On 11/11/2019 2:56 PM, Igor Tandetnik wrote:
On 11/11/2019 12:30 PM, Jose Isaias Cabrera wrote:
Igor Tandetnik, on Monday, November 11, 2019 11:02 AM, wrote...
Most people have to figure out what Unicode they are using, count the bytes,
divide
by... and on, and on. Not me, I just take that UTF8, or UTF16 string, convert
it to
UTF32, and do a count.
And then what do you do with that count? What do you use it for?

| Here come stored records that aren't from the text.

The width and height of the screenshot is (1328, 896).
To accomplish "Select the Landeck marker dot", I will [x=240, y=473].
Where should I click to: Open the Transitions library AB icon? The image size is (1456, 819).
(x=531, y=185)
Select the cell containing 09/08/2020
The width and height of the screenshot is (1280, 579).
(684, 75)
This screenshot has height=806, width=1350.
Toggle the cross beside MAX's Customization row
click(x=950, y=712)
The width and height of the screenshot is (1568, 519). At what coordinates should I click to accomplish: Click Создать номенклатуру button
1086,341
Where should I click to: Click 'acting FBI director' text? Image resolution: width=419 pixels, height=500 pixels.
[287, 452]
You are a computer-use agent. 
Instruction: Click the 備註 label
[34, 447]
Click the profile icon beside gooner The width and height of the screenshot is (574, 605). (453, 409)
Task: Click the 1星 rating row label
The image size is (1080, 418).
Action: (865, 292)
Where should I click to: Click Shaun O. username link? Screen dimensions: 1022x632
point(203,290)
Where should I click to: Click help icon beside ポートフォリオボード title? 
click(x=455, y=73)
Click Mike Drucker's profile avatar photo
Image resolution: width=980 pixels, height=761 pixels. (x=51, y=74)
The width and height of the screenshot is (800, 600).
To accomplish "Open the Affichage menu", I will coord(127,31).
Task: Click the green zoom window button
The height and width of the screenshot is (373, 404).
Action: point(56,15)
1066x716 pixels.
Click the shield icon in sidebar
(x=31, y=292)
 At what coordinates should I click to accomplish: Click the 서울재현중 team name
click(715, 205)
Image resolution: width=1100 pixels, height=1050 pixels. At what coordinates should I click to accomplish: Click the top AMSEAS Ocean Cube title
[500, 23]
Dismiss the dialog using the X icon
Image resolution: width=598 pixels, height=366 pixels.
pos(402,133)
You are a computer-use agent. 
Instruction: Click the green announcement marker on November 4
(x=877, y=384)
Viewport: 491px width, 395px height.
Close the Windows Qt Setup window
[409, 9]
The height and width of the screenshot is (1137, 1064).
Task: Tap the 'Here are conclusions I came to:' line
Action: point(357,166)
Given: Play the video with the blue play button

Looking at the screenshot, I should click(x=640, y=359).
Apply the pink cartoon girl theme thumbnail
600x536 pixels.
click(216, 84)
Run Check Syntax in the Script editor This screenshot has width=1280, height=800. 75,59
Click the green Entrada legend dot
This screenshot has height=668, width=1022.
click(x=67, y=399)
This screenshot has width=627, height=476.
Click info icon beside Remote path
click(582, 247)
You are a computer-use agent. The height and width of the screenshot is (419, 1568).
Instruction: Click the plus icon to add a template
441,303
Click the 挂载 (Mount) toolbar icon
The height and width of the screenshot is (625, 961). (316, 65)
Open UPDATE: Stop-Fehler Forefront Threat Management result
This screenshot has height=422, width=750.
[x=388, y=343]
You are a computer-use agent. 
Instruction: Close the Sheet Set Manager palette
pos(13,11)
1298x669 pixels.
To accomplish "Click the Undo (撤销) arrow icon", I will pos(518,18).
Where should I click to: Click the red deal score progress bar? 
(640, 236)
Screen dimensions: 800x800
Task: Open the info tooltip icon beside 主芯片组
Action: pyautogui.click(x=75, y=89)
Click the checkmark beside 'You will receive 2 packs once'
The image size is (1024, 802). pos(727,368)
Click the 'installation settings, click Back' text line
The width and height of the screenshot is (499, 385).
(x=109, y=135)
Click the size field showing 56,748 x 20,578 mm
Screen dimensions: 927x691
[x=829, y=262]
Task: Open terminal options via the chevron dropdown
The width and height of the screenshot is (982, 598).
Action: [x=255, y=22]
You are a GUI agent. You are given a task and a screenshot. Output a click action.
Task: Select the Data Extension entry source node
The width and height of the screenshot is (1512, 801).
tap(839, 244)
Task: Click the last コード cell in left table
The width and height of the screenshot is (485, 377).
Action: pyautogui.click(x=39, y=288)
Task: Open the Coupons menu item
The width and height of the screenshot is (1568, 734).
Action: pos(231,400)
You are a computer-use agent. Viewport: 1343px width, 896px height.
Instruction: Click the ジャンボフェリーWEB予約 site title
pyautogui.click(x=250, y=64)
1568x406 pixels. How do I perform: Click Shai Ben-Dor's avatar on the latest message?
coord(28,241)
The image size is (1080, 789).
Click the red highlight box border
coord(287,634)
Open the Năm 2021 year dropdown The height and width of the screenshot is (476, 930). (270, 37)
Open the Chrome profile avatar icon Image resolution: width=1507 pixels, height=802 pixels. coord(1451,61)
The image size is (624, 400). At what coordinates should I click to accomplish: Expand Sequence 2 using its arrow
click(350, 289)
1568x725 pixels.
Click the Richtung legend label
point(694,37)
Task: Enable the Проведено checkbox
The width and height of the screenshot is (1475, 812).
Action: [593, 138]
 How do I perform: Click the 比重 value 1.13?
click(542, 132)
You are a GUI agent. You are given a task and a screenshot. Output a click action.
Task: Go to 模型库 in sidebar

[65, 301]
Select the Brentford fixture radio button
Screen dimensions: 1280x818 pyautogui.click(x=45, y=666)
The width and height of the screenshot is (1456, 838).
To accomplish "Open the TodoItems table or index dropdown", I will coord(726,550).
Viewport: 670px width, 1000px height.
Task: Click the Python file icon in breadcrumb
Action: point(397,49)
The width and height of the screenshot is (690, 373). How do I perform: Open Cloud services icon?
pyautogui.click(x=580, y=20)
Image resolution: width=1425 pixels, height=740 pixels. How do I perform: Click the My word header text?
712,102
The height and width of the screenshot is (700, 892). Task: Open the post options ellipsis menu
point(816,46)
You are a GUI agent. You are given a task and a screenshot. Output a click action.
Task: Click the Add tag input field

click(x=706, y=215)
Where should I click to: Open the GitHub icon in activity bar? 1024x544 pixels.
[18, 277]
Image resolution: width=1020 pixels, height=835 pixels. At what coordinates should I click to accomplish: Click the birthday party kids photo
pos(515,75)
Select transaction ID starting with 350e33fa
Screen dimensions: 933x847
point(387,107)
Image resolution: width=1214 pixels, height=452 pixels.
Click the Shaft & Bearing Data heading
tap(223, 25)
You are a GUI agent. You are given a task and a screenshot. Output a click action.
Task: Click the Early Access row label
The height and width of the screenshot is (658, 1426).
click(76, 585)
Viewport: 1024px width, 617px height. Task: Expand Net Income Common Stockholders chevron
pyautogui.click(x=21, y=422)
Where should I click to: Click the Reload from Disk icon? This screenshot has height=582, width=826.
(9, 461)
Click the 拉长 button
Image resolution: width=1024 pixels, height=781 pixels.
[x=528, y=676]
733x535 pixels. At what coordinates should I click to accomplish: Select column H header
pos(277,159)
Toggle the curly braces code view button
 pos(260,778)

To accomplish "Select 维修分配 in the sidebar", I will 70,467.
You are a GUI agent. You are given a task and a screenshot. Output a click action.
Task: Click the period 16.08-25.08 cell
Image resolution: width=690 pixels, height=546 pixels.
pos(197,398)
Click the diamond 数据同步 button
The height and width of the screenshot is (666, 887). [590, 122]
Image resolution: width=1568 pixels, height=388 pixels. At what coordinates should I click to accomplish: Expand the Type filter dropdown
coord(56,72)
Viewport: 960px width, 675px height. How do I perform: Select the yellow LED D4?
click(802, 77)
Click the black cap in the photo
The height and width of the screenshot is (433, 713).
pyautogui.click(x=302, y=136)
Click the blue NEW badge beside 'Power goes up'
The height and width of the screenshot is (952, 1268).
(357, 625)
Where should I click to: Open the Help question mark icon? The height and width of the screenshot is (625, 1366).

Say that I am writing a report and I only want to print the first 20 characters
of a string
A sequence of Unicode codepoints U+006F U+0302 U+0301 should be rendered as a single grapheme ( ố
) - what a human would think of as a "character". This is an actual character in
Vietnamese. Now, if you have several such triplets in a row in your string, and you chop it at 20
codepoints, you'll only print 7 graphemes / "characters". Moreover, you'll end up
dropping the last combining accent, producing a different grapheme (ô) and potentially altering
the meaning of the text. (Don't know how much of a danger this is in Vietnamese, but I know that
combining viramas https://www.compart.com/en/unicode/combining/9 are vital to Indic languages, and
dropping one will in fact often produce a valid but different word).
A more colorful example: Emoji characters are composed of a long sequence of
Unicode codepoints: 👨👩👶👶 would be U+1F468 U+200D U+1F469 U+200D U+1F476
U+200D U+1F476 ( https://emojipedia.org/family-man-woman-baby-baby/ ) .
Truncating such a sequence at an arbitrary point is likely to produce a valid
emoji with a very different meaning.